You do not take this fear seriously because of your faith in inspections and what you believe inspections to have achieved. But I should remind you that Iraq is wealthy. Whatever weapons he has destroyed he can buy again, and deploy quickly – far more quickly than we can assemble the political support, security council resolutions and forces on the ground to stop him. That is why your test – that we be sure that his disarmament "has not in fact been achieved and cannot be achieved" – is the wrong one. Before such an impossible test can ever be satisfied, he will be rearmed and dangerous to a degree that we will hesitate to stop.
When I wrote in The Shield of Achilles that we had to continue sanctions, it was because when I was writing – before 11th September – there was no political will on any state's part, including the US and Britain, to confront Saddam. The issue I was addressing was not whether we should continue sanctions in lieu of force, but rather whether, against the wishes of three permanent members of the UNSC, we should have any sanctions even after the inspectors had been expelled. And that recent history is one reason why your confidence in the indefinite extension of sanctions is so misplaced.
Nor do I recognise your portrait of a kinder, gentler Saddam. I do not want to wholly abandon the idea of redemption, but if ever there was a psychopathic tyrant with a love of violence and aggrandisement by its means, it is Saddam.
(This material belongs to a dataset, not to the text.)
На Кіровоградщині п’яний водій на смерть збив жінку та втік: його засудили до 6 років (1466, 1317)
Nor is this irrelevant to your argument: because continuing inspections indefinitely means continuing sanctions indefinitely, for without sanctions he will be richer even quicker and can replace whatever weapons we have seized, including buying nuclear warheads and ballistic missiles from North Korea. That means he will continue to force his people to suffer the effect of sanctions as he siphons off money for his armies and his family. Extending inspections means more agony for the Iraqi people.
If I could agree with you on the effectiveness and vigour of eternal vigilance I would then also agree with you that it is to be preferred to war. The outcomes of violence are unpredictable and we should be loath to take up the instruments of war. I too would prefer to see Saddam contained rather than inflaming anti-western feeling. Containment is, if one is willing to disregard the suffering of those who live under the regime, always to be preferred to rollback, which has its own deadly consequences for civilians.
But those quaint cold war terms – "containment," "rollback" – now sit within a new strategic context. Containment depends on deterrence and deterrence depends on the threat of retaliation. Once Saddam acquires WMDs we can no longer make a credible threat of retaliation when he goes on the march again (and refrains from attacking the US or Britain or Israel directly). The US will not extend deterrence to Kuwait, Iran or Saudi Arabia, or elsewhere in the Gulf as it did to Germany and Japan during the cold war. And one consequence of this, in addition to the failure of containment, is that there will be irresistible pressures for these states to acquire their own WMDs. That and not the fundamentalism we are largely powerless to affect is the real threat you are inviting when you opt for trying to "bottle up" Saddam.
These are difficult questions and I cannot be certain I am right; it gives me pause that so few of the many people whose views I respect in Britain support the Iraq policy of the president and the prime minister. I am certain, though, about your final point and am in full agreement with it: "US leadership," you write, "will be effective only to the extent that America carries its peers..." I believe this will only be possible within a generally agreed set of international rules that guide the society of states.